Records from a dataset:
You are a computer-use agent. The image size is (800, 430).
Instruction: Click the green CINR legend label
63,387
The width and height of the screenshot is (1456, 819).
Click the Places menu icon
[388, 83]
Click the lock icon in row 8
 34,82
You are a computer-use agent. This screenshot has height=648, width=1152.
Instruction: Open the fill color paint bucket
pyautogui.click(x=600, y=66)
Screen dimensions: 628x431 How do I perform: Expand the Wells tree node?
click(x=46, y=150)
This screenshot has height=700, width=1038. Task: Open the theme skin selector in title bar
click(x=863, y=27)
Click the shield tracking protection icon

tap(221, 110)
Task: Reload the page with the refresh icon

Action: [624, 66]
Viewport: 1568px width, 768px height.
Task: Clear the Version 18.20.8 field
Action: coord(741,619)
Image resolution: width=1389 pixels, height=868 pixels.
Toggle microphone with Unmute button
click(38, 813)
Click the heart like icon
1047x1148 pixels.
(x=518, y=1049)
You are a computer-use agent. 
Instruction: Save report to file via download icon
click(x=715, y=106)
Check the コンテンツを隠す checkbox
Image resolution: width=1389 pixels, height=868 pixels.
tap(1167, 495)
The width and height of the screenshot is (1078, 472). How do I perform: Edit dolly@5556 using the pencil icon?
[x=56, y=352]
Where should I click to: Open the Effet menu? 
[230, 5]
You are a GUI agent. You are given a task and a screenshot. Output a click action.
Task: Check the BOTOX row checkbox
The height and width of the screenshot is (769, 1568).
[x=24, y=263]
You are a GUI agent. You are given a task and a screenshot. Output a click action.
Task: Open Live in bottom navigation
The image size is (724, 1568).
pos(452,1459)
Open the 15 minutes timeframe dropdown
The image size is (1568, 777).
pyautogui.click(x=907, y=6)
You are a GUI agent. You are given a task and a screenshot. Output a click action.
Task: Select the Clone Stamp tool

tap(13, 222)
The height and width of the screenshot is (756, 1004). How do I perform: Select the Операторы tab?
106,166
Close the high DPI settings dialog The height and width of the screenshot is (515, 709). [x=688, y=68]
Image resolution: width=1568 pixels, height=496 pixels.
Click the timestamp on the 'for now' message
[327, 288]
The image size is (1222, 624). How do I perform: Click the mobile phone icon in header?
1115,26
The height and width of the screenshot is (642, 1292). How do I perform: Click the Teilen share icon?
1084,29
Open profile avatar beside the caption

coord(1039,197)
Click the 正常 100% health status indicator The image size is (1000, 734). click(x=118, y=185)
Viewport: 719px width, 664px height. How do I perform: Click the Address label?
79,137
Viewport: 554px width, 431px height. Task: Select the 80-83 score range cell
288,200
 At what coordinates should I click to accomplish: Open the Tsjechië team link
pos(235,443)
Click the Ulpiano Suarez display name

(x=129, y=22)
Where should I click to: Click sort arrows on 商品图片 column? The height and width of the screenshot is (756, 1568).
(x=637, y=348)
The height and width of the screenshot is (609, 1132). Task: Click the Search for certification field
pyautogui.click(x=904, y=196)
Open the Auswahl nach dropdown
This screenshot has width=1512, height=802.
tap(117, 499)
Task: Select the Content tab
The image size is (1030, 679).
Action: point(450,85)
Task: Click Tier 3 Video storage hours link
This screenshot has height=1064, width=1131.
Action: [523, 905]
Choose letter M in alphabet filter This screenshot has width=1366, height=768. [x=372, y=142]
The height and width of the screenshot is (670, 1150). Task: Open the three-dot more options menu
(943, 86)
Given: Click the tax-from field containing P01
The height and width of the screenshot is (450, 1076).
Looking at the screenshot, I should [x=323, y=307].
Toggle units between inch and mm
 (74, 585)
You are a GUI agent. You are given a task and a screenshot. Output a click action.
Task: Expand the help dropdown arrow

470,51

• **TO DO**: Restate the data in full so that no line differs from the original.

• **EXERCISE RESULT**:
You are a computer-use agent. The image size is (800, 430).
Instruction: Click the green CINR legend label
63,387
The width and height of the screenshot is (1456, 819).
Click the Places menu icon
[388, 83]
Click the lock icon in row 8
 34,82
You are a computer-use agent. This screenshot has height=648, width=1152.
Instruction: Open the fill color paint bucket
pyautogui.click(x=600, y=66)
Screen dimensions: 628x431 How do I perform: Expand the Wells tree node?
click(x=46, y=150)
This screenshot has height=700, width=1038. Task: Open the theme skin selector in title bar
click(x=863, y=27)
Click the shield tracking protection icon

tap(221, 110)
Task: Reload the page with the refresh icon

Action: [624, 66]
Viewport: 1568px width, 768px height.
Task: Clear the Version 18.20.8 field
Action: coord(741,619)
Image resolution: width=1389 pixels, height=868 pixels.
Toggle microphone with Unmute button
click(38, 813)
Click the heart like icon
1047x1148 pixels.
(x=518, y=1049)
You are a computer-use agent. 
Instruction: Save report to file via download icon
click(x=715, y=106)
Check the コンテンツを隠す checkbox
Image resolution: width=1389 pixels, height=868 pixels.
tap(1167, 495)
The width and height of the screenshot is (1078, 472). How do I perform: Edit dolly@5556 using the pencil icon?
[x=56, y=352]
Where should I click to: Open the Effet menu? 
[230, 5]
You are a GUI agent. You are given a task and a screenshot. Output a click action.
Task: Check the BOTOX row checkbox
The height and width of the screenshot is (769, 1568).
[x=24, y=263]
You are a GUI agent. You are given a task and a screenshot. Output a click action.
Task: Open Live in bottom navigation
The image size is (724, 1568).
pos(452,1459)
Open the 15 minutes timeframe dropdown
The image size is (1568, 777).
pyautogui.click(x=907, y=6)
You are a GUI agent. You are given a task and a screenshot. Output a click action.
Task: Select the Clone Stamp tool

tap(13, 222)
The height and width of the screenshot is (756, 1004). How do I perform: Select the Операторы tab?
106,166
Close the high DPI settings dialog The height and width of the screenshot is (515, 709). [x=688, y=68]
Image resolution: width=1568 pixels, height=496 pixels.
Click the timestamp on the 'for now' message
[327, 288]
The image size is (1222, 624). How do I perform: Click the mobile phone icon in header?
1115,26
The height and width of the screenshot is (642, 1292). How do I perform: Click the Teilen share icon?
1084,29
Open profile avatar beside the caption

coord(1039,197)
Click the 正常 100% health status indicator The image size is (1000, 734). click(x=118, y=185)
Viewport: 719px width, 664px height. How do I perform: Click the Address label?
79,137
Viewport: 554px width, 431px height. Task: Select the 80-83 score range cell
288,200
 At what coordinates should I click to accomplish: Open the Tsjechië team link
pos(235,443)
Click the Ulpiano Suarez display name

(x=129, y=22)
Where should I click to: Click sort arrows on 商品图片 column? The height and width of the screenshot is (756, 1568).
(x=637, y=348)
The height and width of the screenshot is (609, 1132). Task: Click the Search for certification field
pyautogui.click(x=904, y=196)
Open the Auswahl nach dropdown
This screenshot has width=1512, height=802.
tap(117, 499)
Task: Select the Content tab
The image size is (1030, 679).
Action: point(450,85)
Task: Click Tier 3 Video storage hours link
This screenshot has height=1064, width=1131.
Action: [523, 905]
Choose letter M in alphabet filter This screenshot has width=1366, height=768. [x=372, y=142]
The height and width of the screenshot is (670, 1150). Task: Open the three-dot more options menu
(943, 86)
Given: Click the tax-from field containing P01
The height and width of the screenshot is (450, 1076).
Looking at the screenshot, I should [x=323, y=307].
Toggle units between inch and mm
 (74, 585)
You are a GUI agent. You are given a task and a screenshot. Output a click action.
Task: Expand the help dropdown arrow

470,51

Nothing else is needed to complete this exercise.